Vita in campagna, vita sana? Forse una volta, e certamente non nelle campagne italiane.
Anche in Francia Domenica 8 ottobre si è svolta presso il santuario di Sainte-Anne-d’Auray nel Morbihan (dipartimento della Bretagna) la terza edizione della giornata di commemorazione delle centinaia di agricoltori che ogni anno in Francia si tolgono la vita. Il sacerdote nell’omelia ha insistito sulla «necessità di trovare soluzioni» a questo dramma senza perdere tempo a «designare i colpevoli».
L’iniziativa ha debuttato tre anni fa con un gesto ad effetto, allorché Jacques Joffredo, un coltivatore di ortaggi, ha collocato sul sagrato del santuario 600 croci bianche in polistirolo. L’anno seguente sul sagrato erano state accese 600 candele ai piedi di una croce, davanti alla quale erano sfilate associazioni di contadini coi loro gonfaloni.
Del loro dramma, in Italia da quasi tre anni, si occupa l’associazione di volontari Gli Angeli della Finanza. “Chi decide di farla finita non sopporta di perdere la dignità”.
A raccogliere i numeri da noi c’è solo il laboratorio di ricerca sociale della Link Campus University, l’unico centro studi che continua a monitorare il fenomeno dei suicidi legati alle crisi economiche. Per primi in graduatoria sono gli imprenditori del Nord-Est con il 26,6% dei casi; seguono Sud (22,5%), Centro (21,5) e Nord-Ovest (19,3).
Ma i numeri non dicono tutto: dietro ogni suicidio c’è una tragedia privata che però, inevitabilmente, apre uno squarcio sull’Italia di oggi.
Perché “scegliere di farla finita ha sempre, in qualche modo, a che fare con la dignità”, detto tra “molte virgolette”. Nell’Italia dei suicidi per crisi sono gli imprenditori, quelli che pagano il prezzo più alto, e non è un caso che il Nord-Est, e in particolare il Veneto, sia la maglia nera di tutte le statistiche. Notoriamente gli imprenditori hanno paura di chiedere aiuto, di rendere pubblico il loro disagio: difendono la loro dignità “non comunicando”. Un auto esilio che li conduce in un vicolo cieco, un tunnel buio senza scampo. Alcuni muoiono prima “dentro” nell’attimo che si rivolgono agli usurai.
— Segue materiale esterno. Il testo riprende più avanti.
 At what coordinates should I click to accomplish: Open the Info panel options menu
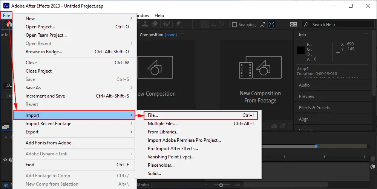click(366, 35)
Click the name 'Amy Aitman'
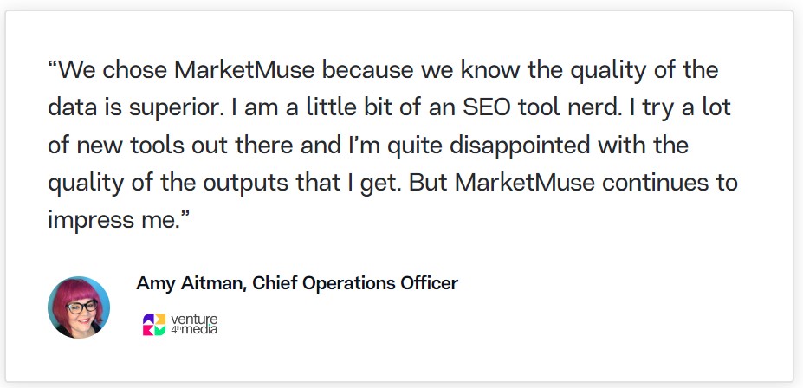The height and width of the screenshot is (388, 803). point(191,283)
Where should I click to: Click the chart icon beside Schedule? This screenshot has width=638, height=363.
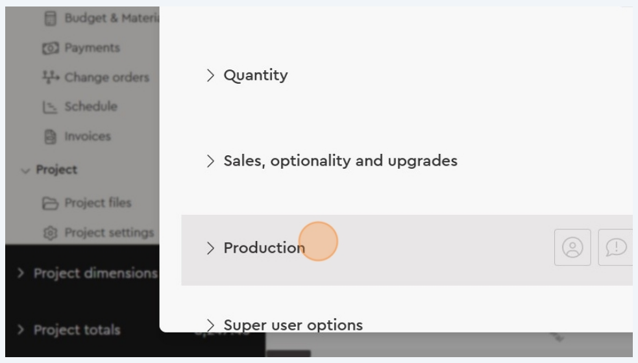pos(50,107)
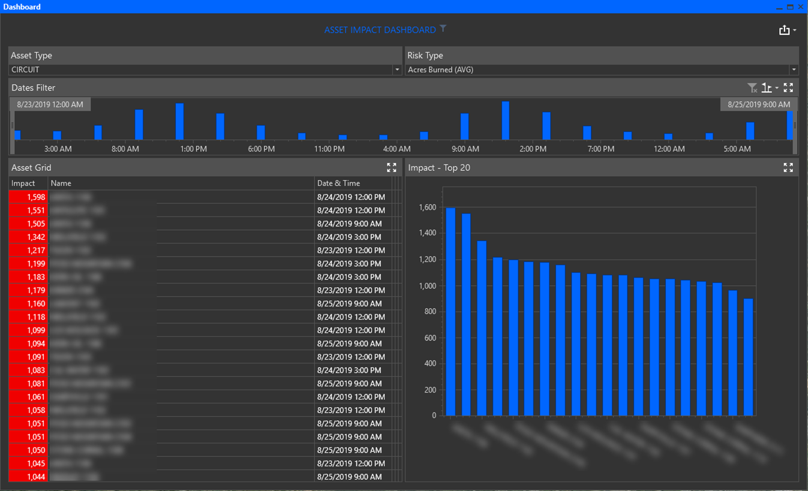Clear the Dates Filter selection
808x491 pixels.
[752, 88]
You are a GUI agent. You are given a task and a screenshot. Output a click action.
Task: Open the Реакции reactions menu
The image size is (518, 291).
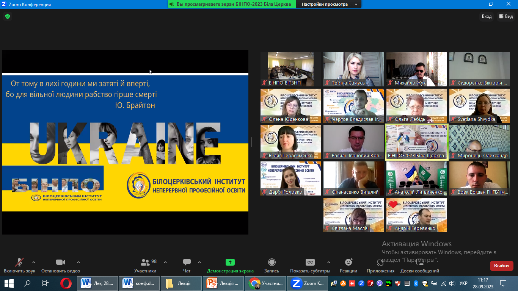coord(348,265)
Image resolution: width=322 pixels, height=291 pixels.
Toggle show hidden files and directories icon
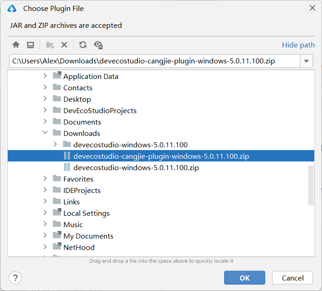(98, 45)
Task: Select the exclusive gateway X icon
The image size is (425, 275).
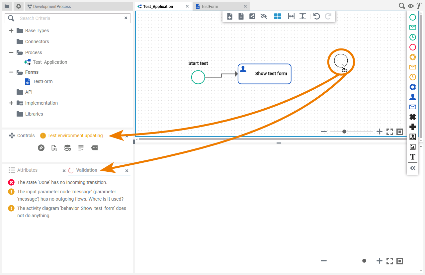Action: (x=412, y=117)
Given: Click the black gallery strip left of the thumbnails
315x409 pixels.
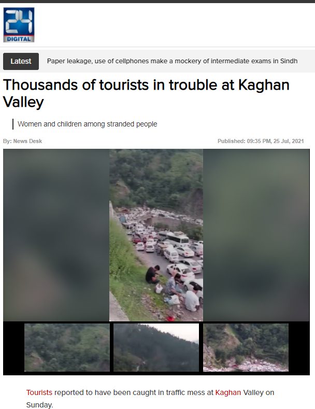Looking at the screenshot, I should 13,348.
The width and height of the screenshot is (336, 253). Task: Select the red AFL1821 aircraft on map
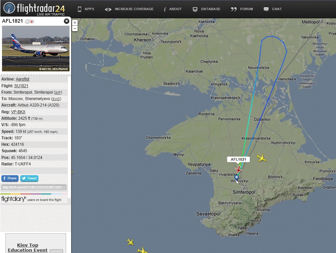pyautogui.click(x=239, y=169)
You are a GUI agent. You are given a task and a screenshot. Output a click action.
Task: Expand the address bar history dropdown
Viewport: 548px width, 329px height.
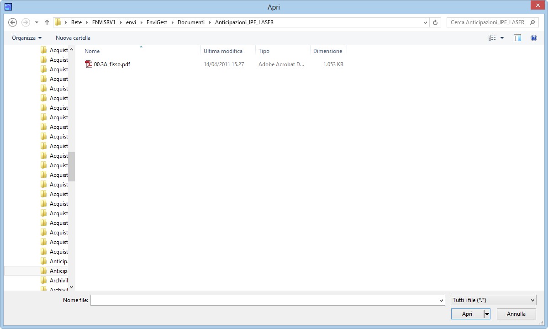(x=426, y=22)
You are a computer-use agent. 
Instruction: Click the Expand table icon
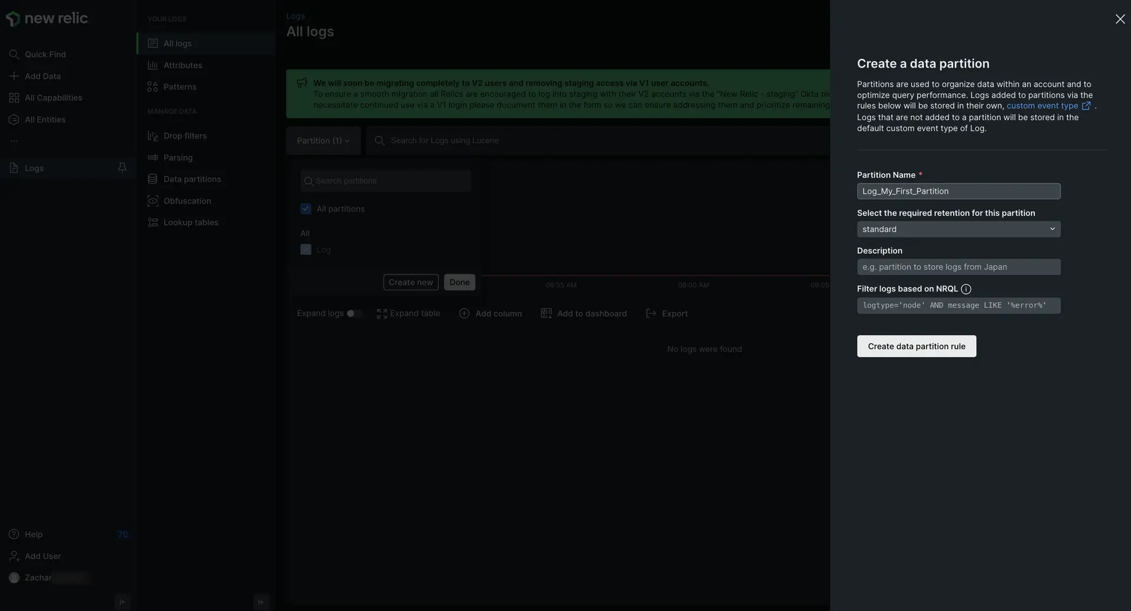382,314

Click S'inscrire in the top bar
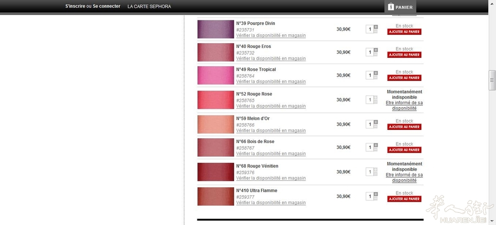click(x=75, y=6)
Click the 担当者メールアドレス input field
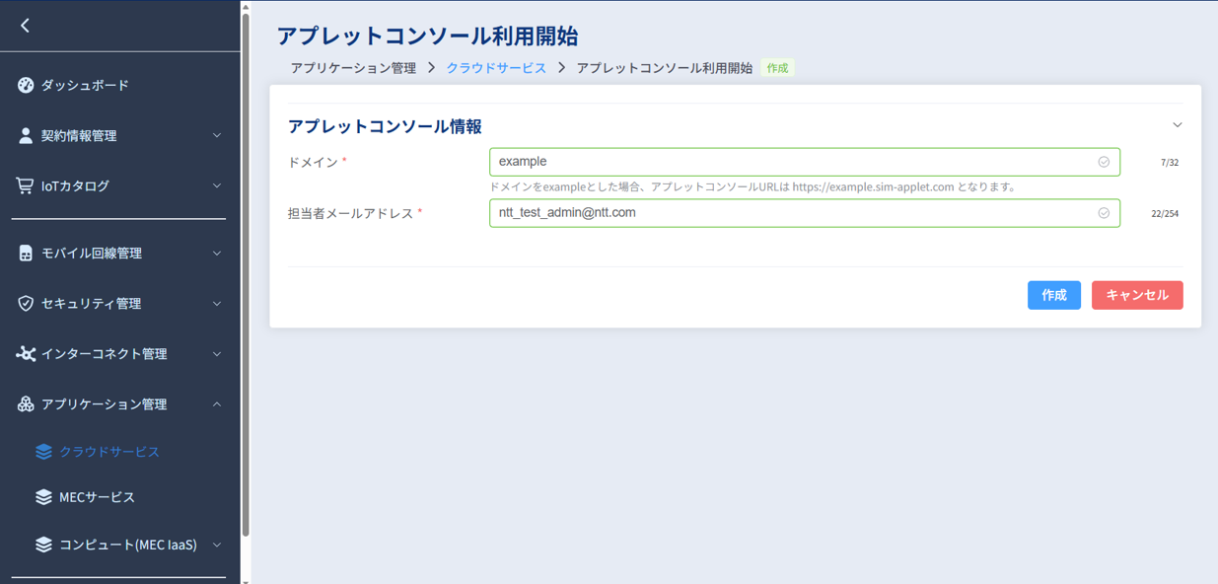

Il fenomeno pare non essere confinato alle campagne italiane e francesi: anche in Gran Bretagna, Australia, Canada, Svizzera e Corea del Sud i suicidi fra la popolazione rurale risultano percentualmente superiori a quelli della popolazione generale e in aumento. In Francia il suicidio è la terza causa di morte fra i contadini dopo il cancro e le malattie cardiovascolari.
Secondo il quotidiano Le Figaro i motivi principali che spingono al suicidio un numero crescente di coltivatori sono molteplici. Il primo sarebbe la mancanza di riconoscimento sociale. «Ritengono di essere diventati i capri espiatori di una società che li guarda solo attraverso il prisma dell’inquinamento o del benessere animale. Poi c’è la questione dei rapporti umani, cioè «il sentimento di isolamento degli agricoltori». Fanno fatica a trovare moglie e anche quando sono sposati trascorrono la maggior parte del tempo soli o quasi. I figli si mostrano poco disponibili ad aiutarli e a prendere il loro posto in seguito. «Quando si pone la questione della successione, essa può essere molto angosciante per dei lavoratori che si sono impegnati duramente per lasciare un’azienda ai loro successori, ma questi non sono interessati».
Infine per nulla secondario è l’aspetto economico intrecciato con quello burocratico: «La diminuzione delle entrate, l’aumento delle tasse e l’introduzione di nuovi vincoli amministrativi e ambientali» accentuano la difficoltà del mestiere, basta far notare come ormai i coltivatori debbano rispettare 1.300 regolamenti per poter lavorare.
Forse una seria riflessione gioverebbe a contenere il fenomeno.
Continuare a generalizzare, senza che chi decide non sa di cosa e su chi sta decidendo, non può più̀ essere un optional. Il miracolo della sintesi clorofilliana, non c’è macchina che possa camuffarlo. Il resto è un problema di coscienza.